2. Uranium Enrichment

• Natural Uranium contains only 0.7% of the fissile isotope U-235. The remaining 99.3% is non-fissionable U-238.
   
• For use in light water reactors, Uranium is typically enriched to 2.5-3.5% U-235. A centrifuge is used for uranium enrichment.
   
• The enriched uranium fuel used in fission reactors cannot be used to create bombs.
   
• Enrichment of 90% or higher is required to obtain the fast chain reaction required for weapons applications.
   
• Enrichments of 15-30% are common in breeder reactors.

3. Nuclear Reactor

• A nuclear reactor is a system that contains and controls a sustained nuclear chain reaction.
   
• The fuel [enriched uranium-235 or plutonium-239] is put into the reactor vessel along with a small neutron source.
   
• The neutrons start a chain reaction in which each atom that splits releases more neutrons that split the other atom.
   
• Each time an atom splits, a large amount of energy is released in the form of heat. Heat is removed from the reactor by the coolant. The coolant is mostly pure water. The coolant heats up and goes to the turbine to turn the generator or drive shaft.
   
• Coolant is the substance that flows through the core and transfers heat from the fuel to the turbine. These include water, heavy water, liquid sodium, and helium.
   
• Turbines convert heat from the coolant into electricity, much like fossil fuel power plants.
   
• The containment is a reinforced concrete structure that separates the reactor from the environment. 

4. Coolant

• A reactor coolant (usually water or molten salt) circulates through the core to absorb the heat generated.
   
• Heat is removed from the reactor and used to generate steam.
   

5.  Moderator

• A neutron moderator is a medium that slows down fast neutrons and converts them into thermal neutrons that can sustain a nuclear chain reaction.
   
• A heavy nucleus splits into two or lighter nuclei (fission products), releasing kinetic energy, gamma rays, and free neutrons.

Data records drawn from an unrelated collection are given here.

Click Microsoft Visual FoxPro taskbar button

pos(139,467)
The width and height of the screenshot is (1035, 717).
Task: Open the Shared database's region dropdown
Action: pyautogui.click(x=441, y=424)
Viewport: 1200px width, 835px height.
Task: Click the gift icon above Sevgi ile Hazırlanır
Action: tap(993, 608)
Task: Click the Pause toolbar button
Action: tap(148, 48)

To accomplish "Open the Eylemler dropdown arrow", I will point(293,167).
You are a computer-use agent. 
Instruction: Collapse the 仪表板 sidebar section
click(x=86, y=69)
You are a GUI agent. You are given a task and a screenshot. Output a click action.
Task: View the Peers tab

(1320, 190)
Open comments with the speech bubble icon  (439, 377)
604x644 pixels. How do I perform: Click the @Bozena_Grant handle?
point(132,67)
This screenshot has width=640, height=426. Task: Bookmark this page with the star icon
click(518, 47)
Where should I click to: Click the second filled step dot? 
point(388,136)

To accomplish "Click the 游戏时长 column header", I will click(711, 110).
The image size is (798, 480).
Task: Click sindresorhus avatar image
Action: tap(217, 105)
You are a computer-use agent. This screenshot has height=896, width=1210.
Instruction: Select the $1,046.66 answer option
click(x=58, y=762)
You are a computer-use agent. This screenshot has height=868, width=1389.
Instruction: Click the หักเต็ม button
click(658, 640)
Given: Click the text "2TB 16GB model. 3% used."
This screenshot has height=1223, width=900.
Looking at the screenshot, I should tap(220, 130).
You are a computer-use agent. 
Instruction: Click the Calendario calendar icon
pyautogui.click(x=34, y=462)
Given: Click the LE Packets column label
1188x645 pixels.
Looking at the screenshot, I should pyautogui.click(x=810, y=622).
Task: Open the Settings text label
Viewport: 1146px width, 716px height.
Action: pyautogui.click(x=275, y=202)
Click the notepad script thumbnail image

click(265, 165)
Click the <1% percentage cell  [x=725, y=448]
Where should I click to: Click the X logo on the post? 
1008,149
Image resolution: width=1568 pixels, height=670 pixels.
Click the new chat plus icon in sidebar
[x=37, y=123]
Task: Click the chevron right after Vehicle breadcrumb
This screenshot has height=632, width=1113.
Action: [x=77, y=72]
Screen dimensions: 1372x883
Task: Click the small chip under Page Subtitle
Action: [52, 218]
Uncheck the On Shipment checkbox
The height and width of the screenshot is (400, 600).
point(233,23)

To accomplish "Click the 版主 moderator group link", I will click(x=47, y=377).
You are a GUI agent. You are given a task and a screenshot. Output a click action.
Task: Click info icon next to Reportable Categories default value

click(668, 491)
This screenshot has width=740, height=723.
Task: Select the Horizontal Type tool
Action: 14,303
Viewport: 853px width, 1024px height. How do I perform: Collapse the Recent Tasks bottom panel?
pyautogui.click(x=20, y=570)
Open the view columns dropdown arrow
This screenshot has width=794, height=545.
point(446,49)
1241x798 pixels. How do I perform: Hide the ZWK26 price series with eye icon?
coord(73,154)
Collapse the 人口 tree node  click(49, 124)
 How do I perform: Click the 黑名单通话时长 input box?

Some of these neutrons can later be absorbed by other fissile atoms, causing further fission events that release even more neutrons. This is known as a nuclear chain reaction.
   
• To control such nuclear chain reactions, neutron poisons and neutron moderators can also change the fraction of neutrons that cause nuclear fission.
   
• Commonly used moderators are ordinary (light) water (74.8% of reactors worldwide), solid graphite (20% of reactors), and heavy water (5% of reactors).

6. Control rods

• Reactor power is adjusted by controlling the number of neutrons that can produce more fission.
   
• Control rods made of neutron poison are used to absorb neutrons. Moderator slows down neutrons and control rods absorb neutrons.
   
• Absorbing more neutrons in the control rods means fewer neutrons are available to cause fission. Therefore, pushing the control stick deeper into the reactor will decrease power, and pulling the control stick out will increase power.
   
• Control rods are composed of chemical elements such as Boron, Silver, Indium, and Cadmium.
   

7. Critical mass

• Critical mass is the minimum amount of fissile material required for a sustained nuclear chain reaction.
   
• The critical mass of fissile material depends on its nuclear properties, density, shape, enrichment, purity, temperature, and environment.
   
• When a nuclear chain reaction is self-sustaining within a mass of fissile material, the mass is in a critical state where there is no increase or decrease in power, temperature, or neutron numbers.